> _Task instructions_:
Every word of every entry must be retyped exactly.

• • • • • • •

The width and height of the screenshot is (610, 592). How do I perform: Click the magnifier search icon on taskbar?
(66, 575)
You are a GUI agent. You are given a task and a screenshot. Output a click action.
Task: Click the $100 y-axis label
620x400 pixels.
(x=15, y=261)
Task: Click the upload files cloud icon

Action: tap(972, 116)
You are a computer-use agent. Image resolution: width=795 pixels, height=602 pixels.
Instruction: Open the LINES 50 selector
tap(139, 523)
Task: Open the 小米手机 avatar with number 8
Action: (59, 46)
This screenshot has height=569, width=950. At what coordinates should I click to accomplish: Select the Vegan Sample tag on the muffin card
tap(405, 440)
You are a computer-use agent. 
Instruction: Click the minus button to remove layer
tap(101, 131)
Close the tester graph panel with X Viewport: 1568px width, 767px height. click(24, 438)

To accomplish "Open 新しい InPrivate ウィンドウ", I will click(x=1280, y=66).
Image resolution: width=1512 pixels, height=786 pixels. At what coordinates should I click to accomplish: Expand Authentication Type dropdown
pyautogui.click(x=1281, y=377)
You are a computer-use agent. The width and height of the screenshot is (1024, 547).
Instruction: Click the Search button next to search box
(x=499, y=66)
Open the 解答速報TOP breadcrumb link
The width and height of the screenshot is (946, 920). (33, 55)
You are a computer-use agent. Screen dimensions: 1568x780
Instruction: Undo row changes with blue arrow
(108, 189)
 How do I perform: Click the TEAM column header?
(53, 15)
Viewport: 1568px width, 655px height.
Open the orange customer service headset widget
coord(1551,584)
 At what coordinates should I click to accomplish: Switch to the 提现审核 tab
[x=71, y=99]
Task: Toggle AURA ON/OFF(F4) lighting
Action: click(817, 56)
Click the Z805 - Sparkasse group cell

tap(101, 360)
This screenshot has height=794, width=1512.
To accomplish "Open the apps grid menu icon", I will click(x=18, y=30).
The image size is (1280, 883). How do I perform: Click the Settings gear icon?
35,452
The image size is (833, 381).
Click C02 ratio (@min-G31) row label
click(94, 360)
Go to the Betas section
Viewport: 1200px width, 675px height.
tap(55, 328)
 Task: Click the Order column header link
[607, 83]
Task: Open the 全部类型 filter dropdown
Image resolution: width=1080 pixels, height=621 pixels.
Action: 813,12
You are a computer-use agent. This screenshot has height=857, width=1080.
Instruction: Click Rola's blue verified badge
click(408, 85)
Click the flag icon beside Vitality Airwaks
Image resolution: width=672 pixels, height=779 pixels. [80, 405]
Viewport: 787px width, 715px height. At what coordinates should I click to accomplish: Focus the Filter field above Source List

• • • • • • •

> _Answer area_:
The width and height of the screenshot is (610, 592). How do I perform: Click the magnifier search icon on taskbar?
(66, 575)
You are a GUI agent. You are given a task and a screenshot. Output a click action.
Task: Click the $100 y-axis label
620x400 pixels.
(x=15, y=261)
Task: Click the upload files cloud icon

Action: tap(972, 116)
You are a computer-use agent. Image resolution: width=795 pixels, height=602 pixels.
Instruction: Open the LINES 50 selector
tap(139, 523)
Task: Open the 小米手机 avatar with number 8
Action: (59, 46)
This screenshot has height=569, width=950. At what coordinates should I click to accomplish: Select the Vegan Sample tag on the muffin card
tap(405, 440)
You are a computer-use agent. 
Instruction: Click the minus button to remove layer
tap(101, 131)
Close the tester graph panel with X Viewport: 1568px width, 767px height. click(24, 438)

To accomplish "Open 新しい InPrivate ウィンドウ", I will click(x=1280, y=66).
Image resolution: width=1512 pixels, height=786 pixels. At what coordinates should I click to accomplish: Expand Authentication Type dropdown
pyautogui.click(x=1281, y=377)
You are a computer-use agent. The width and height of the screenshot is (1024, 547).
Instruction: Click the Search button next to search box
(x=499, y=66)
Open the 解答速報TOP breadcrumb link
The width and height of the screenshot is (946, 920). (33, 55)
You are a computer-use agent. Screen dimensions: 1568x780
Instruction: Undo row changes with blue arrow
(108, 189)
 How do I perform: Click the TEAM column header?
(53, 15)
Viewport: 1568px width, 655px height.
Open the orange customer service headset widget
coord(1551,584)
 At what coordinates should I click to accomplish: Switch to the 提现审核 tab
[x=71, y=99]
Task: Toggle AURA ON/OFF(F4) lighting
Action: click(817, 56)
Click the Z805 - Sparkasse group cell

tap(101, 360)
This screenshot has height=794, width=1512.
To accomplish "Open the apps grid menu icon", I will click(x=18, y=30).
The image size is (1280, 883). How do I perform: Click the Settings gear icon?
35,452
The image size is (833, 381).
Click C02 ratio (@min-G31) row label
click(94, 360)
Go to the Betas section
Viewport: 1200px width, 675px height.
tap(55, 328)
 Task: Click the Order column header link
[607, 83]
Task: Open the 全部类型 filter dropdown
Image resolution: width=1080 pixels, height=621 pixels.
Action: 813,12
You are a computer-use agent. This screenshot has height=857, width=1080.
Instruction: Click Rola's blue verified badge
click(408, 85)
Click the flag icon beside Vitality Airwaks
Image resolution: width=672 pixels, height=779 pixels. [80, 405]
Viewport: 787px width, 715px height. At what coordinates should I click to accomplish: Focus the Filter field above Source List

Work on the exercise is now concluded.